- [Try it]: In the records below, find the line with "has width=720, height=540." and the line with "Click the L hotkey"; return exactly those lines and every line between them.

- [Collected data entries]:
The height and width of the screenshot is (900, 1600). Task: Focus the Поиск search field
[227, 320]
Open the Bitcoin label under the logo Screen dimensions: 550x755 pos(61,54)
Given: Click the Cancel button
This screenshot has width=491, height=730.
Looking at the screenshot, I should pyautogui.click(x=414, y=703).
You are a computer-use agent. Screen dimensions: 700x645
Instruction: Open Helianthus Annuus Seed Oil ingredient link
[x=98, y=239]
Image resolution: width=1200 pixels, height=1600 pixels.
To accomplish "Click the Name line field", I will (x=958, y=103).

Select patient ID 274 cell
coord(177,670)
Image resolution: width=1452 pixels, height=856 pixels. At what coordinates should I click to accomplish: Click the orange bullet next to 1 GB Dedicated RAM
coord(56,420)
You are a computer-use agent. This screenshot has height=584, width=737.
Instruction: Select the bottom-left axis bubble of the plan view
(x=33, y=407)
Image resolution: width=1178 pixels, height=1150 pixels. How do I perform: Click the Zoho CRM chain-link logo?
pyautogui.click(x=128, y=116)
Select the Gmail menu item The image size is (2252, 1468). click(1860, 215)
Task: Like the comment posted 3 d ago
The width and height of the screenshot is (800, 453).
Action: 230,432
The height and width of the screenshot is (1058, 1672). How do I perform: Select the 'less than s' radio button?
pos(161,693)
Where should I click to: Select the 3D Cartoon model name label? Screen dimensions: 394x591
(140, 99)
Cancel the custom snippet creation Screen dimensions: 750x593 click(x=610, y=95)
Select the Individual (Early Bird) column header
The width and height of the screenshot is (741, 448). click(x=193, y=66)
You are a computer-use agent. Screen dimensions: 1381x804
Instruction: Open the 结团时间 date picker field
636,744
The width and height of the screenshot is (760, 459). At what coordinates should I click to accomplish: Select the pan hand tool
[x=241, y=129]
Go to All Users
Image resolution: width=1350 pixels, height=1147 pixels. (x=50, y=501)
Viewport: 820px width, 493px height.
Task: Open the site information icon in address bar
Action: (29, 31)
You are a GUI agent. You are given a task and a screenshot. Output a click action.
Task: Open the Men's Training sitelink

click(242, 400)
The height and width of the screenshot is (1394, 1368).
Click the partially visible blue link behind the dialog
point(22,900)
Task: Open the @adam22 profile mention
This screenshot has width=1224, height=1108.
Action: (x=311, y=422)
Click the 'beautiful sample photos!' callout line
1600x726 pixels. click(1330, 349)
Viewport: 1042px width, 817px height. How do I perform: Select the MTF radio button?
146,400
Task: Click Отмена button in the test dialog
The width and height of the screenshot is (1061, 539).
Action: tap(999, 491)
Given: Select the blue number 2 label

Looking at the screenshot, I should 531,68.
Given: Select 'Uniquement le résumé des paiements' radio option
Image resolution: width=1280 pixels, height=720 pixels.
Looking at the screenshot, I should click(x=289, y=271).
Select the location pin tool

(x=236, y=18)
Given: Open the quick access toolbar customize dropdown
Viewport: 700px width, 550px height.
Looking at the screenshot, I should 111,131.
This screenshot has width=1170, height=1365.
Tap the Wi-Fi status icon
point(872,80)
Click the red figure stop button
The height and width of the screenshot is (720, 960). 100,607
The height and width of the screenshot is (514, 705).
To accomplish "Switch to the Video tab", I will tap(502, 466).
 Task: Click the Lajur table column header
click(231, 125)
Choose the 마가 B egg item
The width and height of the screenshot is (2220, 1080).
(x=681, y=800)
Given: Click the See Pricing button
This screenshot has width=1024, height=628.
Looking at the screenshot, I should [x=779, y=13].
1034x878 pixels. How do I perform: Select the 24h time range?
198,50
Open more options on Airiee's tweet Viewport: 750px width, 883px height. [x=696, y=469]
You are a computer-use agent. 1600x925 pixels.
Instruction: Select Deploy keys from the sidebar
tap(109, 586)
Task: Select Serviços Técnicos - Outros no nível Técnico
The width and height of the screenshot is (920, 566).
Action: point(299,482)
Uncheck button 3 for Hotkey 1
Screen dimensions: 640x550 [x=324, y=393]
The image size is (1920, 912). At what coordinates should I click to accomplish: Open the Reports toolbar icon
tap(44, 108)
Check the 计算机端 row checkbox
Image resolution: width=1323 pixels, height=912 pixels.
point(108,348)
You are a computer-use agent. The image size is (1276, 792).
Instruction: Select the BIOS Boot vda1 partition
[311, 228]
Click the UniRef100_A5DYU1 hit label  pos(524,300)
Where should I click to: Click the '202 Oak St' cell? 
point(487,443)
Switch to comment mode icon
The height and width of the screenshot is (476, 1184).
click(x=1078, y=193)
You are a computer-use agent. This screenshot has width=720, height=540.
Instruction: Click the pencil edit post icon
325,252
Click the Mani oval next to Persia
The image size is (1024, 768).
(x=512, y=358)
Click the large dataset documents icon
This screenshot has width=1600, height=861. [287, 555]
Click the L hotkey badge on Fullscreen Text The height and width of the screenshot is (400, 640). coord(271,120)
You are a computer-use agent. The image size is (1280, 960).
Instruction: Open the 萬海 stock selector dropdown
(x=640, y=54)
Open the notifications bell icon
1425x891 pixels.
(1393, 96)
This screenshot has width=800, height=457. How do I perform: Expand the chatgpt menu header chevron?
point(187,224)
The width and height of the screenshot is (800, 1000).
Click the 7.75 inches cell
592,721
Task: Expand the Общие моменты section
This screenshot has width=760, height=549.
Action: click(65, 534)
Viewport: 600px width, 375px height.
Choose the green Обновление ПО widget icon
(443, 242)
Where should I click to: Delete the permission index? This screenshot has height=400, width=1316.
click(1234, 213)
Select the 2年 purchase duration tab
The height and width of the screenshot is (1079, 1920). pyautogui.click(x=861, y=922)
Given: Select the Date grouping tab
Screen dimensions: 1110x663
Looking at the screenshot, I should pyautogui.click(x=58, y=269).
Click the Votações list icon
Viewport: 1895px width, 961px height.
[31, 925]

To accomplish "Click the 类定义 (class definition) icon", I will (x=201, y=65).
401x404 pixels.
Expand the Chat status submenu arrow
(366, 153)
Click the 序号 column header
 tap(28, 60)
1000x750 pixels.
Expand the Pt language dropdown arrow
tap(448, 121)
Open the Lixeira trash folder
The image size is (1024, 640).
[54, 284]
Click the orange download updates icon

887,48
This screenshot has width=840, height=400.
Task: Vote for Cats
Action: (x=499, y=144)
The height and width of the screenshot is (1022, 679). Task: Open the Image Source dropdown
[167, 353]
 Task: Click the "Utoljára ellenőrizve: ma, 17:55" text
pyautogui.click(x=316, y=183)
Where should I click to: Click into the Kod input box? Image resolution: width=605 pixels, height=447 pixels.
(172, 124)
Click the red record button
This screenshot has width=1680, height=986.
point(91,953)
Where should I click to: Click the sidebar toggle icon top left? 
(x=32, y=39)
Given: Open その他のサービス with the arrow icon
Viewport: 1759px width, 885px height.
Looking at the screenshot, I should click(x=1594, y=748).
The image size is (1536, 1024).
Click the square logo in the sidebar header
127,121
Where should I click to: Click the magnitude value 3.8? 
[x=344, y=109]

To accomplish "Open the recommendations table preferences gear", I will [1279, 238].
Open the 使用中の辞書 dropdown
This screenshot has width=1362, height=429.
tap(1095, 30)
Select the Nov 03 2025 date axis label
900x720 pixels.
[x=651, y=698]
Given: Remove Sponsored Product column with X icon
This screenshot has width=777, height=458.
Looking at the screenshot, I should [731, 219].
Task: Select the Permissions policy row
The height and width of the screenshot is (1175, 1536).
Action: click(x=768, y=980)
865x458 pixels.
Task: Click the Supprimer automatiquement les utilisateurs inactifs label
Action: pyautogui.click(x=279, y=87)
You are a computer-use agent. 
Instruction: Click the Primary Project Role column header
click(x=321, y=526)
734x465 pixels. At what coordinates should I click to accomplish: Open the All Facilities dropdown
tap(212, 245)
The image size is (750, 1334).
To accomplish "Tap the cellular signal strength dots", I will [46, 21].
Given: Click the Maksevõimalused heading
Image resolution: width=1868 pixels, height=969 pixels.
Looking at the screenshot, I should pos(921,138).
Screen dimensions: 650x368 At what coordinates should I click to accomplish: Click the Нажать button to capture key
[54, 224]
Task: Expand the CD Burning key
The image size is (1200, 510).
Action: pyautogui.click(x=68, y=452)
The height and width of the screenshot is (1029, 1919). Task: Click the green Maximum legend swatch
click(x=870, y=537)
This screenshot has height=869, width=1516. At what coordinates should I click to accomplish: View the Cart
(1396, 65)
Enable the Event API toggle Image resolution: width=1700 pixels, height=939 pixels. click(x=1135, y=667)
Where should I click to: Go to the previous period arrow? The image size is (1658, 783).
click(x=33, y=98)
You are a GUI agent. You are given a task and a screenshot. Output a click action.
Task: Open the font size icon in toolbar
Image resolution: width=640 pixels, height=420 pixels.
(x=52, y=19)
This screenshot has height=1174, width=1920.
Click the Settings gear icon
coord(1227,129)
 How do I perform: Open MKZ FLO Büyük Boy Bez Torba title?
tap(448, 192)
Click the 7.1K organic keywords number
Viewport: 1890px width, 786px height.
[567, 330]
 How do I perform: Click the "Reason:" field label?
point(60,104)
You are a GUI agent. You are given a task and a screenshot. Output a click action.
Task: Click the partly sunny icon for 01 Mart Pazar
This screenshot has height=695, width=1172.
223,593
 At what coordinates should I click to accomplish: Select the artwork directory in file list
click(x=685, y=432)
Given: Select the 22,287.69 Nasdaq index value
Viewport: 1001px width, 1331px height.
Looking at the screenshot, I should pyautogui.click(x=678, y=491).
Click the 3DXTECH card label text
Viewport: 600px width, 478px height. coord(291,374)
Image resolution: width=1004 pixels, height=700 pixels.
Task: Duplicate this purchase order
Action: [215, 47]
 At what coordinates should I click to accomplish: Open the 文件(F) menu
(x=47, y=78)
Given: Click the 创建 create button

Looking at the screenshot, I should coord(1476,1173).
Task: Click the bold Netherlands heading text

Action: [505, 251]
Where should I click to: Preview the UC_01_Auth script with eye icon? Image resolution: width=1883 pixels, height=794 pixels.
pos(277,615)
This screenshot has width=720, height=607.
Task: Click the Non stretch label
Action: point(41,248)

- [Your response]:
You are a computer-use agent. This screenshot has width=720, height=540.
Instruction: Click the pencil edit post icon
325,252
Click the Mani oval next to Persia
The image size is (1024, 768).
(x=512, y=358)
Click the large dataset documents icon
This screenshot has width=1600, height=861. [287, 555]
Click the L hotkey badge on Fullscreen Text The height and width of the screenshot is (400, 640). coord(271,120)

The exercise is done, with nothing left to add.